* [Supplied passage]
((
· 

Pros and cons of classical supervised ML algorithms

Here we explore the pros and cons of some the most popular classical machine learning algorithms for supervised learning. To recap, this is a learning situation where we are given some labelled data and the model must predict the value or class of a new datapoint using a hypothesis function that it has learned from studying the provided examples. 
By ‘classical’ machine leaning algorithms I mean anything that is not a neural network. We will cover the advantages and disadvantages of various neural network architectures in a future post. 
Also note that this post deals only with supervised learning. There will be another dealing with clustering algorithms for unsupervised tasks.
Linear Regression  
 
Note that there are two basic flavors of this: Lasso and Ridge regression, which regularize with the L1 and L2 norms respectively
This is used for regression problems.
Pros 
  • Small number of hyperparmeters
  • Easy to understand and explain
  • Can be regularized to avoid overfitting and this is intuitive
  • Lasso regression can provide feature importances
Cons
  • Input data need to be scaled and there are a range of ways to do this
  • May not work well when the hypothesis function is non-linear
  • A complex hypothesis function is really difficult to fit.  This can be done by using quadratic and higher order features, but the number of these grows rapidly with the number of original features and may become very computationally expensive 
  • Prone to overfitting with a large number of features are present
  • May not handle irrelevant features well
Logistic Regression
Again, this can be regularized with the L1 or L2 norm 
This is used for classification problems.
Pros 
  • Outputs a probabilistic interpretation, which can be investigated with P-R curves, ROC curves etc.
  • Has a small number of hyperparameters 
  • Overfitting can be addressed though regularization 
  • Using L2 regularization will provide feature importances
Cons

 

  • May overfit when provided with large numbers of features
  • Can only learn linear hypothesis functions so are less suitable to complex relationships between features and target 
  • Input data might need scaling 
  • May not handle irrelevant features well, especially if the features are strongly correlated  
Naive Bayes 
This is used for classification problems.
An intuitive way of determining the probability that a sample falls into classes based on a simplification of Bayes Theorem where we treat all the features as statistically independent. Specifically, we are attempting to determine the classification of some example given its feature values.
Bayes Theroem states this is proportional to the probability of each class multiplied by the product of observing each of the feature values in each class.
))
* [Extracted entries]
((
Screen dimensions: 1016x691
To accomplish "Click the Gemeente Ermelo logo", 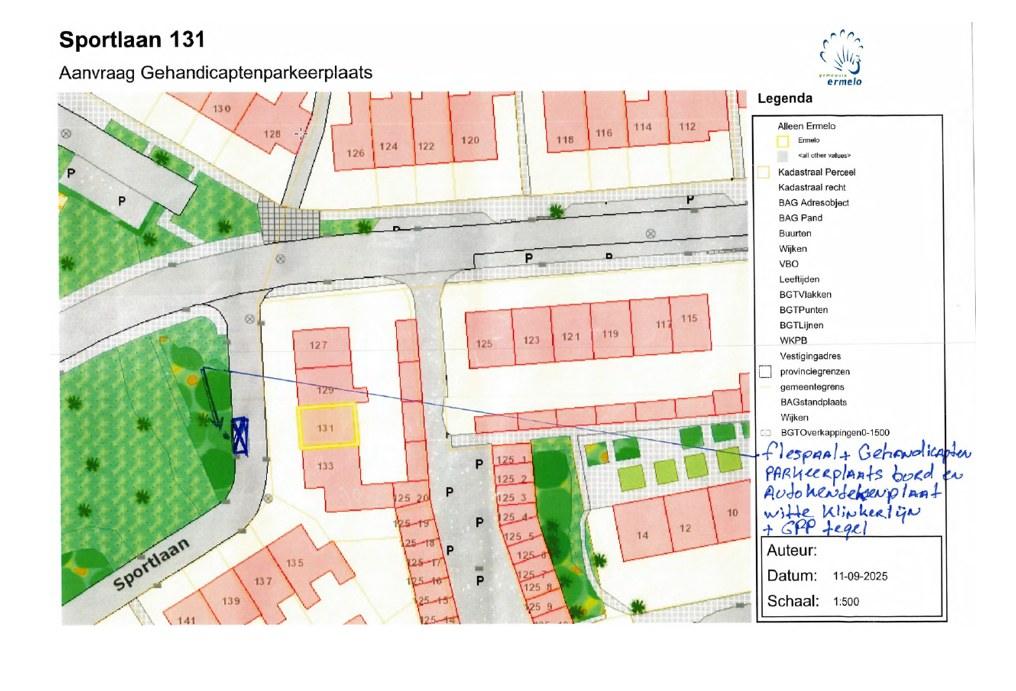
))
((
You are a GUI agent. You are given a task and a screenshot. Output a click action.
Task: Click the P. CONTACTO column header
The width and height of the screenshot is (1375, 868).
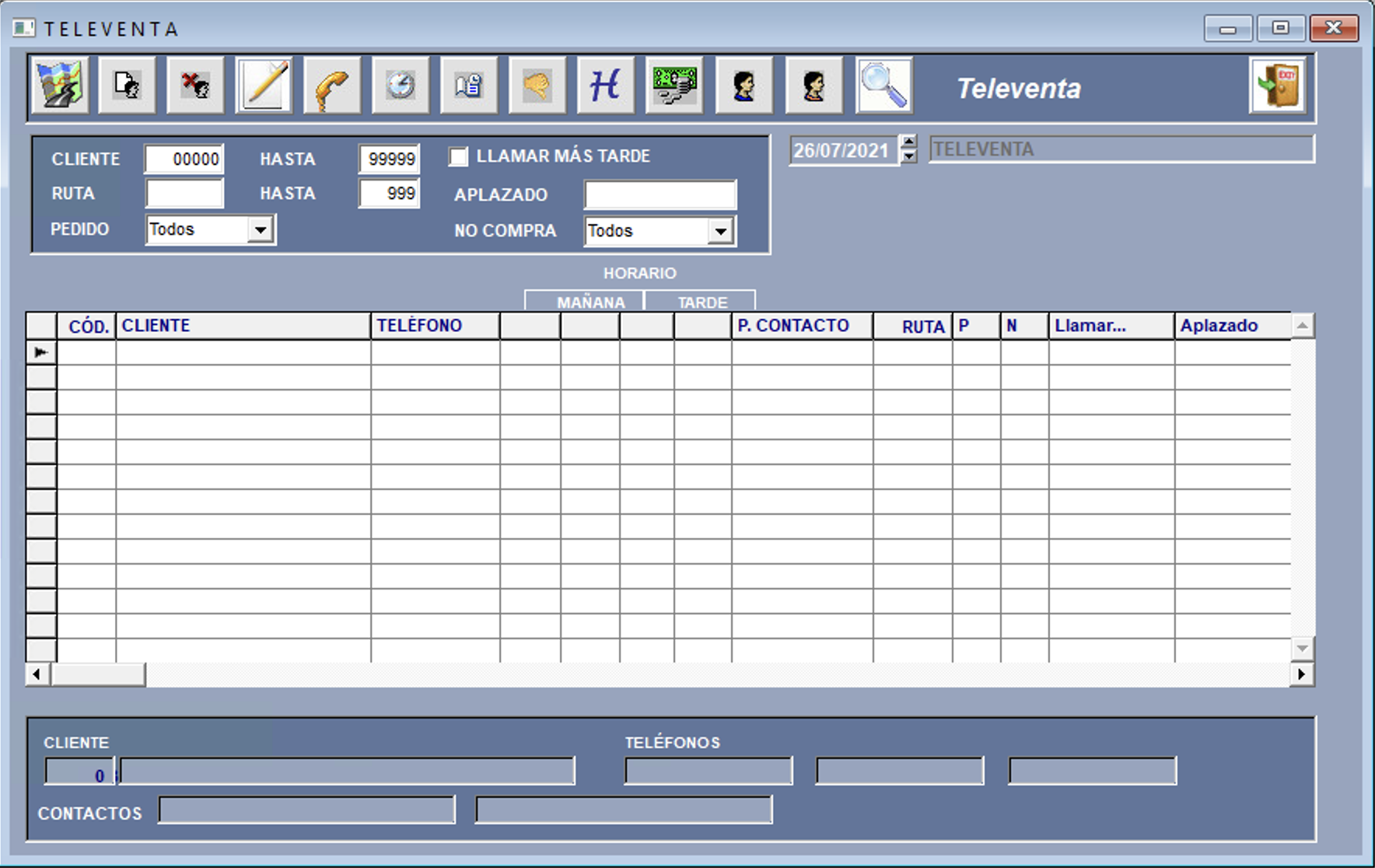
))
((
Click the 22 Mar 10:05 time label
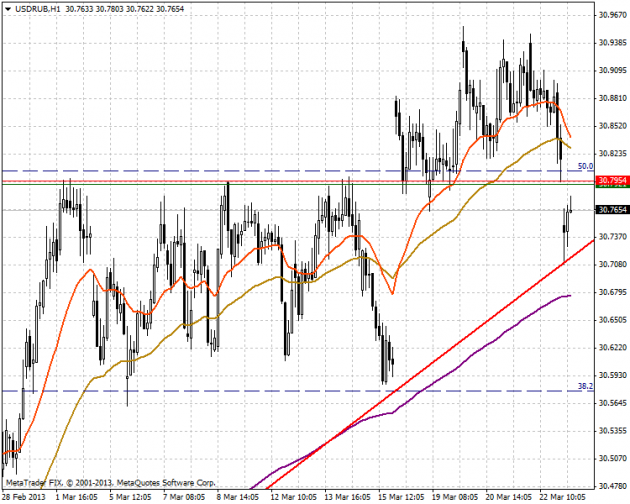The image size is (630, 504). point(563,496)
))
* [Your tasks]
**a)** In the post on pros and cons of classical supervised ML algorithms, list every con it gives for logistic regression.
**b)** Answer these from the post on classical supervised ML algorithms:
(i) Which norms do Lasso and Ridge regression regularize with, respectively?
(ii) What kind of problem is logistic regression used for?
(iii) How does Naive Bayes treat all the features?

* [Exercise results]
**a)**
- May overfit when provided with large numbers of features
- Can only learn linear hypothesis functions, so it is less suitable for complex relationships between features and target
- Input data might need scaling
- May not handle irrelevant features well, especially if the features are strongly correlated

**b)**
(i) Lasso uses the L1 norm and Ridge uses the L2 norm.
(ii) Classification problems.
(iii) It treats them as statistically independent.